Script & Structure: A Symmetry of Deceptions

George Middleton’s intertitles are haikus of cynicism: “Love signed in ink may smear in rain.” Yet the narrative architecture is downright Shakespearean—every lie births a counter-lie, every disguise peels to reveal not truth but deeper disguise. The midpoint reversal, where Francine uncovers Bates’s forged government contracts, lands like a guillotine, transforming personal vendetta into national stakes. From here, the film sprints: coded telegrams, a biplane pursuit over the Hudson (miniatures spun on piano wire), and a ballroom masquerade where every dancer wears William’s face—an hallucinatory tour de force that anticipates Souls Enchained’s identity panic by five years.

Cinematography: Shadows that Swallow Light

Cinematographer Robert A. Stuart chiaroscuros like he’s painting debt. In one sequence, Francine follows Bates through a corridor paneled with mirrors; each reflection fractures her silhouette into shards, predicting the coming rupture. The camera sometimes tilts 15 degrees off-axis, a silent-era Dutch angle that whispers moral disequilibrium without modernist fanfare.

Gender & Power: A Proto-Pandora’s Briefcase

Don’t let the title fool you—this isn’t a treatise on feminine whims. It’s a surgical demonstration of what happens when patriarchal economies treat affection as collateral. Francine’s revenge isn’t “hell hath no fury”; it’s a systematic demolition of the very ledger that quantifies women as assets. When she finally slaps handcuffs on Bates, the gesture feels less personal than institutional: she is cuffing an era.

Comparative Context: Among 1918’s Other Shadows

While Mothers of France sanctified maternal sacrifice and The Lure sensationalized opium dens, What Women Want occupies a liminal corridor—too cynical for melodrama, too romantic for noir. Its DNA echoes through A Widow’s Camouflage (1920) and even Hitchcock’s Notorious, where espionage and eroticism share the same handcuff key.

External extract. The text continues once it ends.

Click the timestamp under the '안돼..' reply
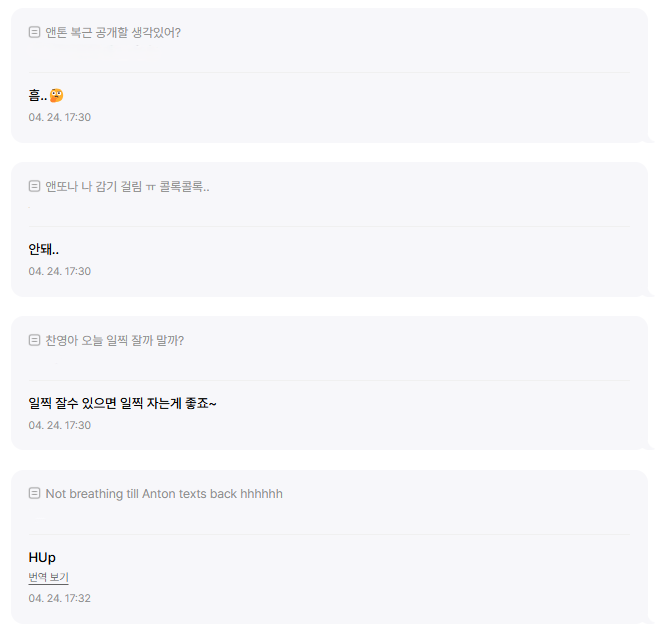The image size is (667, 632). (x=59, y=271)
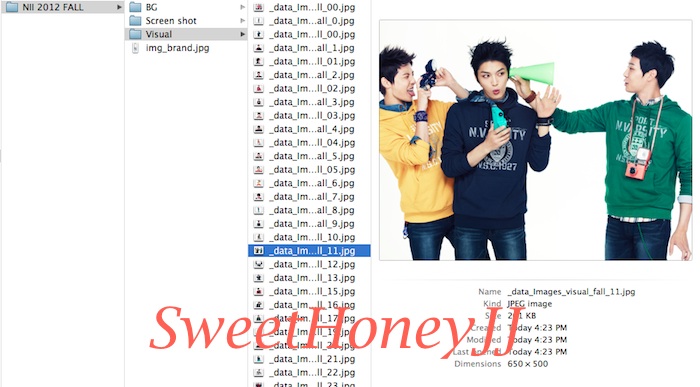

Music & Silence: My Private Score

No official cue sheets survive. I synced a playlist of Ravel’s Le Tombeau de Couperin played at 80% speed; the result bled so seamlessly that when the final chord resolved, the projector bulb seemed to bow. Try it—let the pizzicato mimic artillery, let the oboe mirror Francine’s fractured heartbeat.

Flaws, Yes—But What Glorious Scars

The film isn’t immaculate. A comic-relief maid (Clara Beyers) mugs so hard she seems to audition for a lost minstrel reel; one reel change jumps a plot gear, forcing viewers to stitch cause and effect like shell-shocked seamstresses. Yet these blemishes feel human, tactile—scars on celluloid skin.

Legacy: Why You’ve Never Heard of It

After World War II, the negative vanished—probably melted for its silver content, a casualty of both chemistry and indifference. Only a tinted 16 mm show-at-home abridgment survived, languishing in a Belgian convent until a nitrate-hunting archivist unearthed it in 1998. Even now, it streams nowhere; rights sit tangled in the estate of Garfield Thompson’s great-grandniece. Yet bootlegs circulate among cine-maniacs like samizdat, each rip widening the ghost.

Final Refrain: Should You Chase This Phantom?

Absolutely—if you can scrounge a 35 mm festival print, sell a kidney for airfare. If not, haunt forums, petition restorers, agitate. Because What Women Want doesn’t just illustrate revenge; it weaponizes cinema itself, turning every flicker into a trench, every iris-in into a sniper scope. And when Francine’s face fills the final frame—eyes wet yet unbroken—you’ll realize the title isn’t a question but a manifesto: what women want, this film argues, is to redraw the very blueprint of want.

Verdict: 9.3/10—a molten relic demanding resurrection.